Each line from the one bearing "Where should I" through the last line of the entries below should be returned exactly, with pictures left out.

• _Stored data entries_
☆ ☆ ☆ ☆ ☆

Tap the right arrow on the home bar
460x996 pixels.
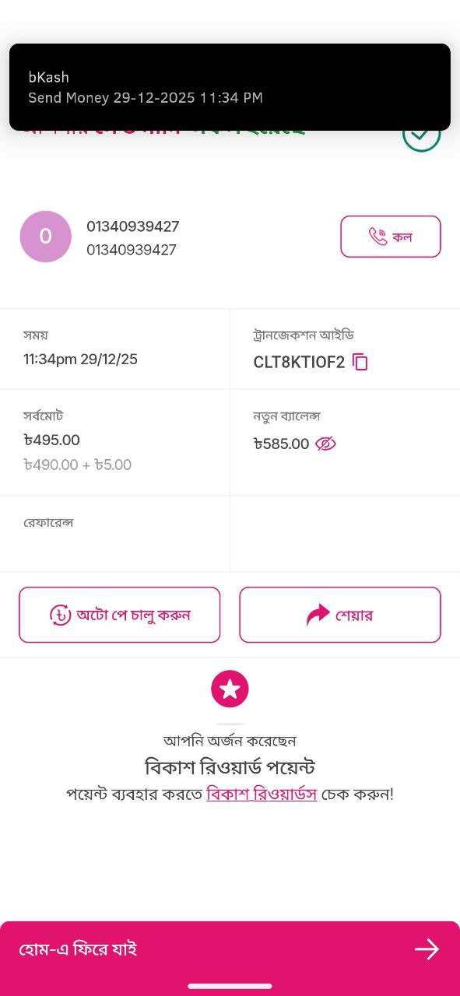pos(427,949)
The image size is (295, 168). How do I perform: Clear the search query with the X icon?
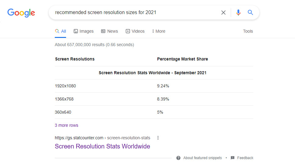coord(223,13)
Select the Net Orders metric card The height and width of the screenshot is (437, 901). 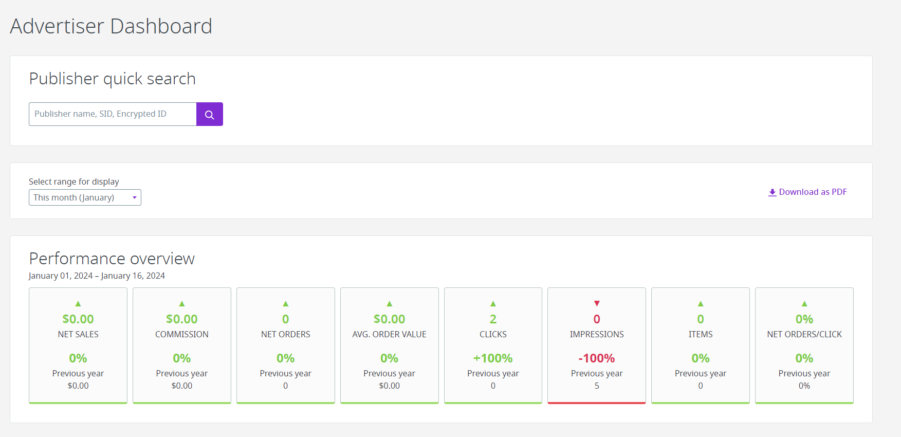(x=286, y=345)
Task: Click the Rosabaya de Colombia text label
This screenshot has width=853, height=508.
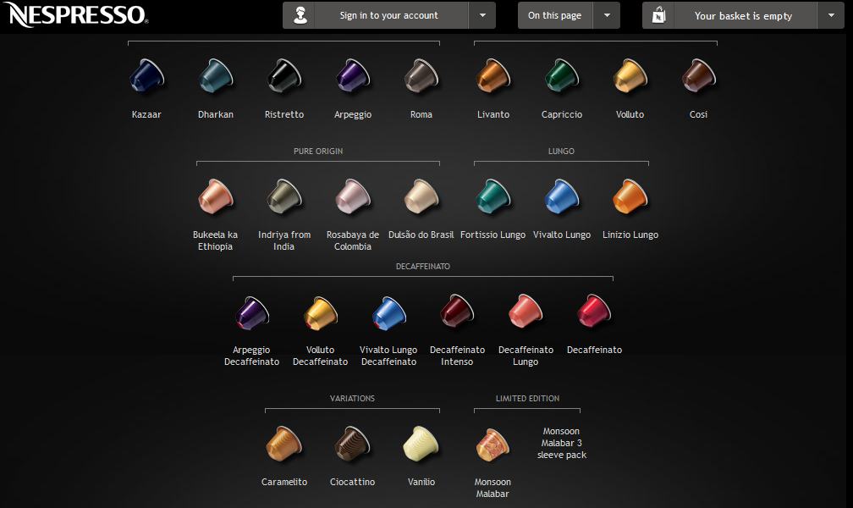Action: pos(352,240)
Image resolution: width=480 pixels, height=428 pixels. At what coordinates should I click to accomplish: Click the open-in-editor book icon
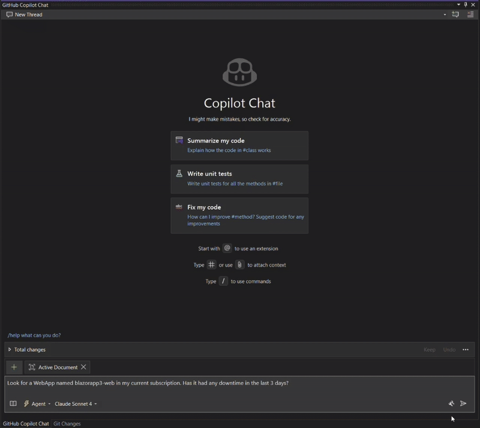click(11, 403)
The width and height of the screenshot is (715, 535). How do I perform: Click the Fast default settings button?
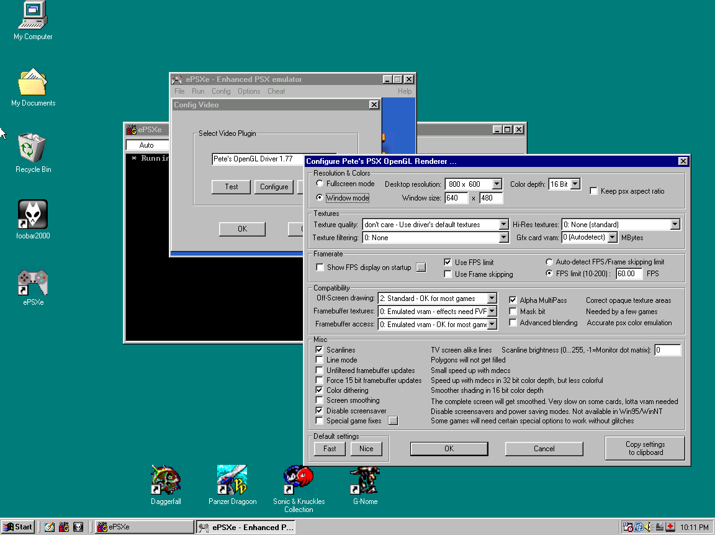click(x=330, y=448)
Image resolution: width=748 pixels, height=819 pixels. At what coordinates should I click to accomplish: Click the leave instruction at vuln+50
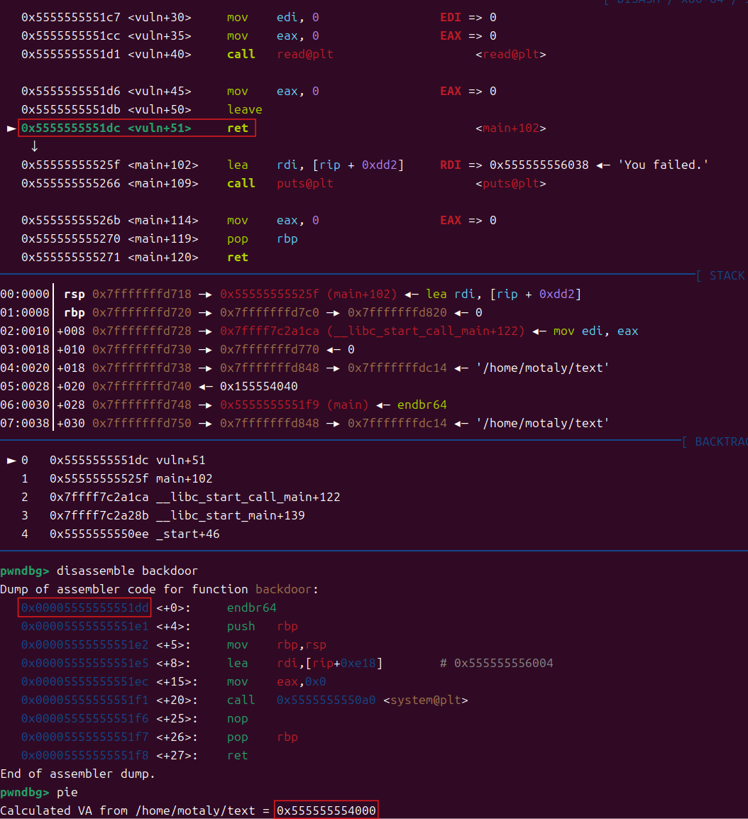pyautogui.click(x=244, y=109)
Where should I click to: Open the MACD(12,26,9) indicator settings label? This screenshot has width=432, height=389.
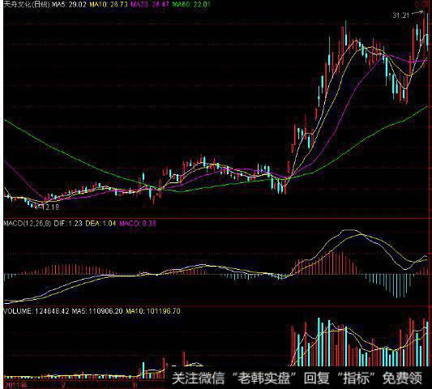point(28,223)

☆ ☆ ☆ ☆ ☆

• _SOLVED PROBLEM_
Where should I click to: Open the MACD(12,26,9) indicator settings label? This screenshot has width=432, height=389.
point(28,223)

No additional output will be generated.